Data supplied:
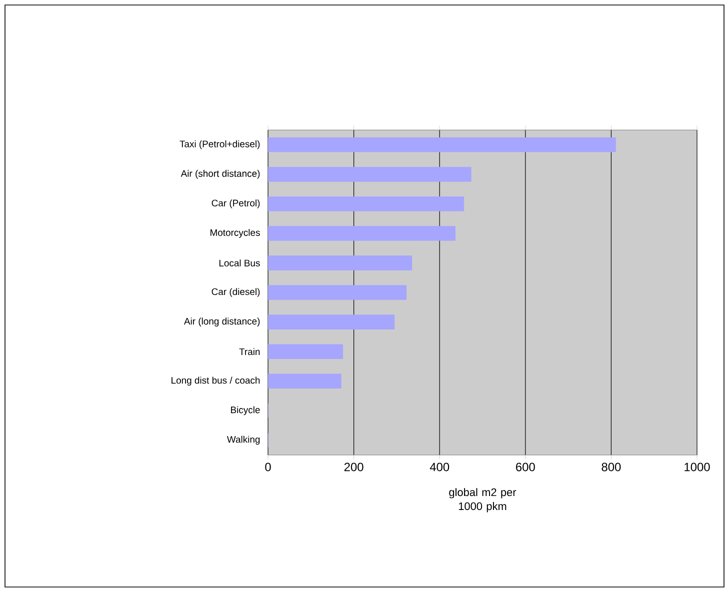  I want to click on x-tick-label: 1000, so click(697, 467).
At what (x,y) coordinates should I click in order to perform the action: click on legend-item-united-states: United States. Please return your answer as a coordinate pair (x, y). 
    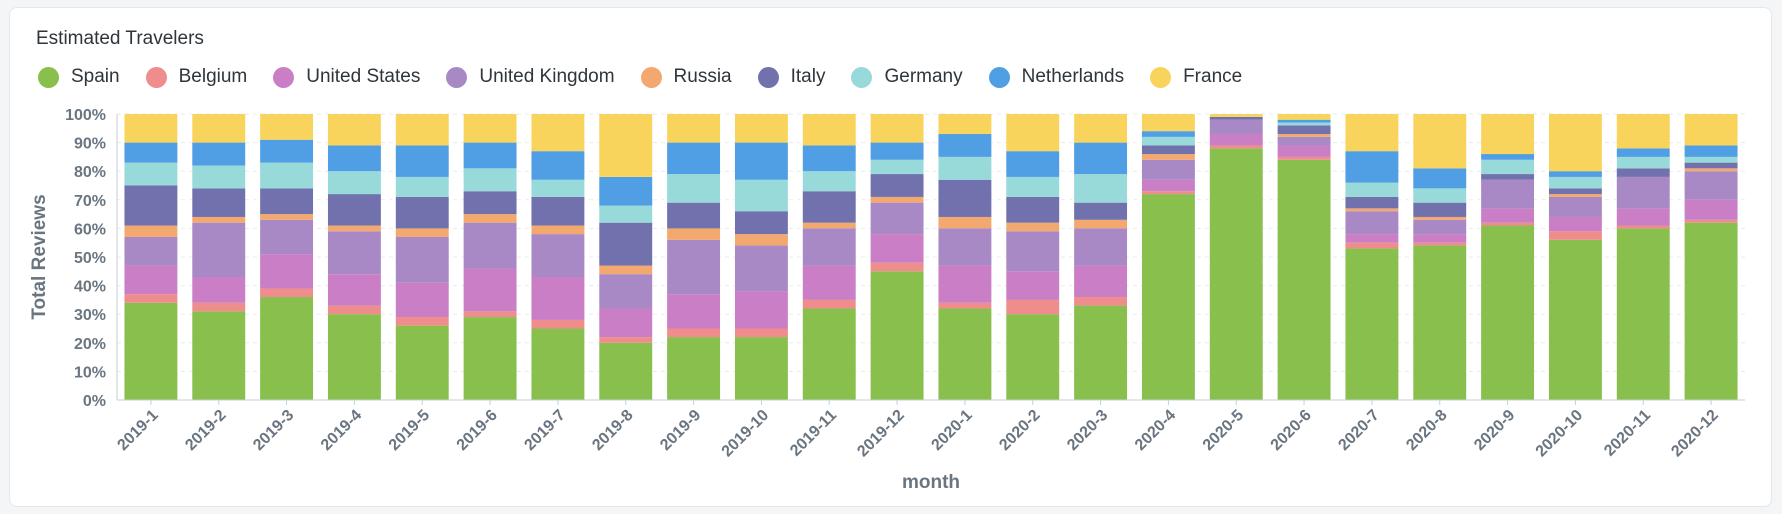
    Looking at the image, I should click on (346, 77).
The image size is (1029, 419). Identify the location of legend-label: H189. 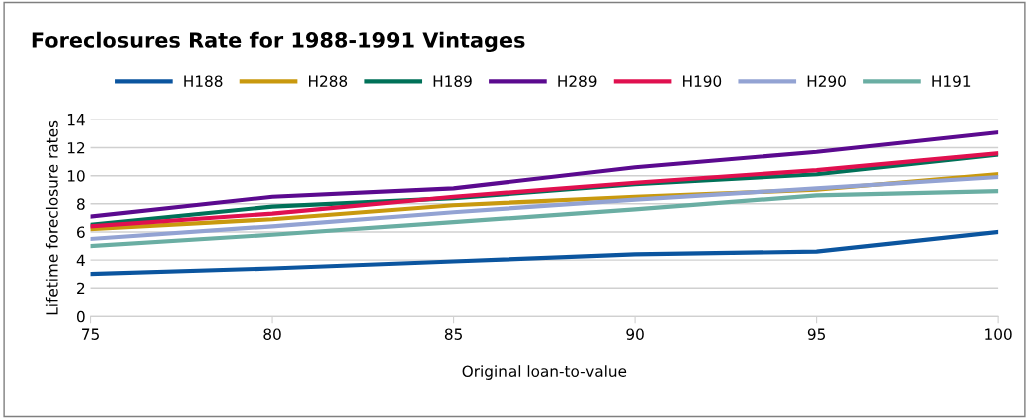
(452, 81).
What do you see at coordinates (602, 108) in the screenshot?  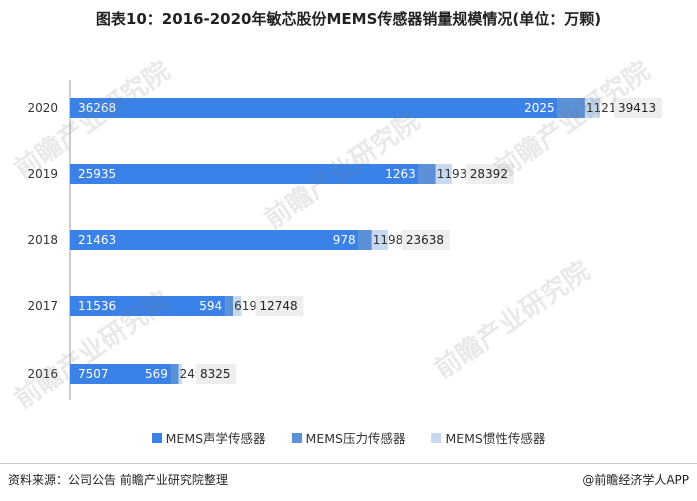 I see `data-label-inertial: 1121` at bounding box center [602, 108].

Task statement: Please repeat the lines from the line with "At what (x,y)" to the line with "Looking at the", renaming "action" to "step" and keeping all else unchanged. Leave the pictures out.

Exercise answer:
At what (x,y) coordinates should I click in order to perform the step: click on legend-item-united-states: United States. Please return your answer as a coordinate pair (x, y). 
    Looking at the image, I should click on (346, 77).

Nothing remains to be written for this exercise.